Dr. Martin Luther King
David Cowles
Feb 7, 2022
“We are tied together in the single garment of destiny, caught in an inescapable network of mutuality. Whatever affects one directly affects all indirectly. For some strange reason I can never be what I ought to be until you are what you ought to be. And you can never be what you ought to be until I am what I ought to be. This is the way God’s universe is made; this is the way it is structured.”
“We are tied together in the single garment of destiny, caught in an inescapable network of mutuality. Whatever affects one directly affects all indirectly. For some strange reason I can never be what I ought to be until you are what you ought to be. And you can never be what you ought to be until I am what I ought to be. This is the way God’s universe is made; this is the way it is structured.”

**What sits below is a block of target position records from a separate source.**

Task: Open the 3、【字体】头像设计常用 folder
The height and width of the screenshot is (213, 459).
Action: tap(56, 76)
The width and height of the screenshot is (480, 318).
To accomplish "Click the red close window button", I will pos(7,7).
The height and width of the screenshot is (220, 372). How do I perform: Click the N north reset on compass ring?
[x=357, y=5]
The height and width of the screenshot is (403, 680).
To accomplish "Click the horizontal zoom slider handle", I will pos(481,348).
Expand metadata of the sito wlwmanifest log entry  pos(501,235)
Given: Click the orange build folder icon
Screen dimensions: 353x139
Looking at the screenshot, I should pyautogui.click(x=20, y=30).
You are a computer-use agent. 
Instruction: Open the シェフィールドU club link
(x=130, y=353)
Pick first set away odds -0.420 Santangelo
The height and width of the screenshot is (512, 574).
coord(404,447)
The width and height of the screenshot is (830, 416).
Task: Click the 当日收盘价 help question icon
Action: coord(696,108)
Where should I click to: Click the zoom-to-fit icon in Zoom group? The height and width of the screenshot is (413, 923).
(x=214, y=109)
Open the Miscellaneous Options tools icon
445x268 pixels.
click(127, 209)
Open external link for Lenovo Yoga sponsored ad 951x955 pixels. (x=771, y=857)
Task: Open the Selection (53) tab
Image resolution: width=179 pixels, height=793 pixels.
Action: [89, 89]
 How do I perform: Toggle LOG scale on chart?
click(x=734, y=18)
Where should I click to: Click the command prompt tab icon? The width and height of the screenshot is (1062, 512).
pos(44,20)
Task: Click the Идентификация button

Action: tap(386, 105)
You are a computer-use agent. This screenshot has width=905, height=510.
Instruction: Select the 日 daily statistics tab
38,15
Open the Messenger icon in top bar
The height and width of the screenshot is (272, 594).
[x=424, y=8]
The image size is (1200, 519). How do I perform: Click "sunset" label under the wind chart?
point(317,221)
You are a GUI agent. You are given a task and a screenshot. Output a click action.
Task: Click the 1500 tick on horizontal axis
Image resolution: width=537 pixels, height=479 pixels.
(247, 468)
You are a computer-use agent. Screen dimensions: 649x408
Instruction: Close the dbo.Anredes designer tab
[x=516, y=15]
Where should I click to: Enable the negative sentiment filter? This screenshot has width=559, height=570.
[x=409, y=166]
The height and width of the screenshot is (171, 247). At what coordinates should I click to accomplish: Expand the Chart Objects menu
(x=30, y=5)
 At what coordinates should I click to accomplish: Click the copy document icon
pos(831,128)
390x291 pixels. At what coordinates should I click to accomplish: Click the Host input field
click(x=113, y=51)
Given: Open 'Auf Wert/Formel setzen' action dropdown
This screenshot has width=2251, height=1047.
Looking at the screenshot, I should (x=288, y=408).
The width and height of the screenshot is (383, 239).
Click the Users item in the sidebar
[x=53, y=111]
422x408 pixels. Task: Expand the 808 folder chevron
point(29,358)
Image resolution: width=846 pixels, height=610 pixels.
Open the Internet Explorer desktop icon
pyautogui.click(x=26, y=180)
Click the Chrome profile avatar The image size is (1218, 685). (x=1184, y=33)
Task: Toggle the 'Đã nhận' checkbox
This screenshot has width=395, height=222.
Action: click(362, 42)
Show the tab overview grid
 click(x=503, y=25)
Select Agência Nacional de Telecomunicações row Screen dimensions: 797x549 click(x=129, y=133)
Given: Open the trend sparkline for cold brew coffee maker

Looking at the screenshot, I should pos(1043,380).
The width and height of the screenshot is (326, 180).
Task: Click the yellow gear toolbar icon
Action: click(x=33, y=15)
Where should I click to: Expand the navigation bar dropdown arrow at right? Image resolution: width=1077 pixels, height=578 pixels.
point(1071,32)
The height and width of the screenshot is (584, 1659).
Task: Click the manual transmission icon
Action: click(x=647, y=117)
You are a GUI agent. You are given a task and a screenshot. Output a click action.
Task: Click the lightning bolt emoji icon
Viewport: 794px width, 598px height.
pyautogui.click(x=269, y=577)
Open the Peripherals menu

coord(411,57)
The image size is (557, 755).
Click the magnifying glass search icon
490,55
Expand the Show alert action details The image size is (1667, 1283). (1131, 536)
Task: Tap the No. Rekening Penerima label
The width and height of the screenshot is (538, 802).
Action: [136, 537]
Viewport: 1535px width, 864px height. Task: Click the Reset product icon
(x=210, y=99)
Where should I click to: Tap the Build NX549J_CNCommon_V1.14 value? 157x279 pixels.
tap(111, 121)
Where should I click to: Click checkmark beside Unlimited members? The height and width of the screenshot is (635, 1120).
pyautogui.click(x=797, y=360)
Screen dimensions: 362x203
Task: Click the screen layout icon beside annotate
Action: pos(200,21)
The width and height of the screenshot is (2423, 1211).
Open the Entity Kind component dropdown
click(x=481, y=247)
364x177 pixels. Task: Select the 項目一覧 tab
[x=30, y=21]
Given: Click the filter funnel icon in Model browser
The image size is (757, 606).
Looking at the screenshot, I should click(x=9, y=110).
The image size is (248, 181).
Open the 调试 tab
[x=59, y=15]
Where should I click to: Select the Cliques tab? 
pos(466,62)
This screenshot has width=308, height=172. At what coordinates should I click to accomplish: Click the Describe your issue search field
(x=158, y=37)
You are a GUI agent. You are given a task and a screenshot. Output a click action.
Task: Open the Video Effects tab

These are the words of Dr. Martin Luther King from one of his final Sunday Sermons, “Remaining Awake Through a Great Revolution”.
The words of Dr. King, yes, but also the message of many great philosophers before him: Anaximander, Aristotle, Buber and Whitehead to name just a few. Sometimes called the father of Western philosophy, Anaximander taught that I come to be only in the context of my ‘making space’ for you to be (and your ‘making space’ for me).
According to Aristotle, it is ‘mutuality’ that allows ‘actuality’ to emerge from ‘potentiality’, potentiality that Aristotle regarded as the ‘substance’ of the universe.
Jumping ahead a mere 2500 years, we find this same sentiment in the writings of Martin Buber and Alfred North Whitehead. Whitehead, the titular father of ‘Process Philosophy’, substituted ‘creativity’ for Aristotle’s ‘potentiality’. Buber reprised Anaximander in his best-known work, I and Thou, writing, “In the beginning is the relation.”
We think of the world in terms of subjects and objects (nouns), accidentally connected through relationships (verbs). But according to our 4 philosophers (above), and Dr. King, that is not how the world works. Relatedness is primary. Verbs come before nouns.
We imagine that my ‘I’ and your ‘you’ are constants, connected over time by a hodgepodge of accidental events. We are so well trained by the language we inherited from our parents that it is almost impossible for us to think of the world any other way. Yet Western philosophy offers an alternative perspective: there are no ‘nouns’ until there is a ‘verb’ connecting them.
“We are God’s handiwork, created in Christ Jesus to do the good works which God prepared in advance for us to do.” – St. Paul, First Letter to Corinthians.